I checked this book out of the library way back in July (yes, I’m slightly behind on my reviews) so I could take it to PEI for our annual week of eating, reading, beachcombing and eating. In an interesting turn of events, however, my father—who generally limits his reading to the newspaper and curling/golf schedules—saw it on the coffee table and snagged it for himself. His verdict? Two thumbs up.

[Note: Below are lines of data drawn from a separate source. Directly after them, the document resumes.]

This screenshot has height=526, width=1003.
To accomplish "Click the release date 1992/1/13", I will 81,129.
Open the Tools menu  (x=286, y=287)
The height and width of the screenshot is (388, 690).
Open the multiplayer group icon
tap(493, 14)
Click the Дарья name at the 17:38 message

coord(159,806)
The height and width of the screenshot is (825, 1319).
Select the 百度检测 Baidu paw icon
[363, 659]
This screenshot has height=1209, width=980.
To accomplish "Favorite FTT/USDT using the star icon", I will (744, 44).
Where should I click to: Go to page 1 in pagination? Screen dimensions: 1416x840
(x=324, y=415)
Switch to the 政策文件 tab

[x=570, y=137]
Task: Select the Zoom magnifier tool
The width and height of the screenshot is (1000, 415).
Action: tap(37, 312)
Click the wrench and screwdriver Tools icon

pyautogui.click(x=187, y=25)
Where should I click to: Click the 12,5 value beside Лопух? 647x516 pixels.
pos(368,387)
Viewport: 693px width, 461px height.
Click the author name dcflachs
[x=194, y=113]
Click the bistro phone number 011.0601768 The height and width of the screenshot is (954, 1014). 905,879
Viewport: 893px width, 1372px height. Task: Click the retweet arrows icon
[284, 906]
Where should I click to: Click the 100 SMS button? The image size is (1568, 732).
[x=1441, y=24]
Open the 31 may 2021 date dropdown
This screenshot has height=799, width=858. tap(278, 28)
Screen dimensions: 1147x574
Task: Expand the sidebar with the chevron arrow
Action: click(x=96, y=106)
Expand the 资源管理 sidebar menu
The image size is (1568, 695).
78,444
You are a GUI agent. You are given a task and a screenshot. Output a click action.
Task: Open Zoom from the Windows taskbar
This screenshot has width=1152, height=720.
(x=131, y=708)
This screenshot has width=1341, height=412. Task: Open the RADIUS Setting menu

Well sure, I thought, Bud Ings is not only writing about the PEI of my Dad’s childhood, but they also share the same exquisite taste in adopted first names. Would I enjoy the book as much as Bud Cameron?

::suspenseful music::

I did enjoy it. Ings’ details of farm life on PEI in the fifties are interesting, but even better are his descriptions of his encounters with the farmers—true characters, every one. Celebrity and tragedy memoirs are both more popular, I know, but I really believe these “regular person” memoirs are priceless for a glimpse at a world now long gone.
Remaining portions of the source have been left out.